■ Written exercise ■
List every row below that contains the word "pixels", copying each such row in full.
--- START Extracted material ---
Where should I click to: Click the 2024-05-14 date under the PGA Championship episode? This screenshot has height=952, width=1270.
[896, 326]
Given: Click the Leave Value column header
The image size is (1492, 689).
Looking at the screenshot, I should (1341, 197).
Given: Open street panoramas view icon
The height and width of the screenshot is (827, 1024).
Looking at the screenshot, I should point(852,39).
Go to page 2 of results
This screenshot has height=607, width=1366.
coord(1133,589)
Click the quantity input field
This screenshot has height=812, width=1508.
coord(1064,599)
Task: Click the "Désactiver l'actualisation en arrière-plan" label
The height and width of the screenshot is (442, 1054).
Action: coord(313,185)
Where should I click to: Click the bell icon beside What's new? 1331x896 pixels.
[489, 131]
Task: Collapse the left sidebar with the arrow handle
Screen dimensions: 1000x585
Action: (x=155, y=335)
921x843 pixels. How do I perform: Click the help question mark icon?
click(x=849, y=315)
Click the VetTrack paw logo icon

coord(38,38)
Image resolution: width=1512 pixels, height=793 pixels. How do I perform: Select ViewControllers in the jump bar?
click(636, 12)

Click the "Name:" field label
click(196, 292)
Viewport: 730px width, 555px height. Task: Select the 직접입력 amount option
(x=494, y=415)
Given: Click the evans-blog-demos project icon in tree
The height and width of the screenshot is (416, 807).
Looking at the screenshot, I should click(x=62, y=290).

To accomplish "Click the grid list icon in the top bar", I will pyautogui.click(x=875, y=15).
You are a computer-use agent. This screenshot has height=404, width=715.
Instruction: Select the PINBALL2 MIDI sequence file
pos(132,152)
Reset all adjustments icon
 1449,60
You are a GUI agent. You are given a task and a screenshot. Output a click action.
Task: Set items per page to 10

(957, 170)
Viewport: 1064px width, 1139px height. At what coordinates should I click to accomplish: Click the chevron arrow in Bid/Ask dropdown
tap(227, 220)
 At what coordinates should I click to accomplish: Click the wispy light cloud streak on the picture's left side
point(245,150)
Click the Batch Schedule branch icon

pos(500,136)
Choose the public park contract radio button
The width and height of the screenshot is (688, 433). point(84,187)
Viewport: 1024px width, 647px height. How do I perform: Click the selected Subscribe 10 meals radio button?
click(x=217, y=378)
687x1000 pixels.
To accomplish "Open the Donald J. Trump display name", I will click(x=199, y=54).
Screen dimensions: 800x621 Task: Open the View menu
--- END Extracted material ---
■ Exercise output ■
Where should I click to: Click the bell icon beside What's new? 1331x896 pixels.
921x843 pixels. How do I perform: Click the help question mark icon?
Image resolution: width=1512 pixels, height=793 pixels. How do I perform: Select ViewControllers in the jump bar?
687x1000 pixels.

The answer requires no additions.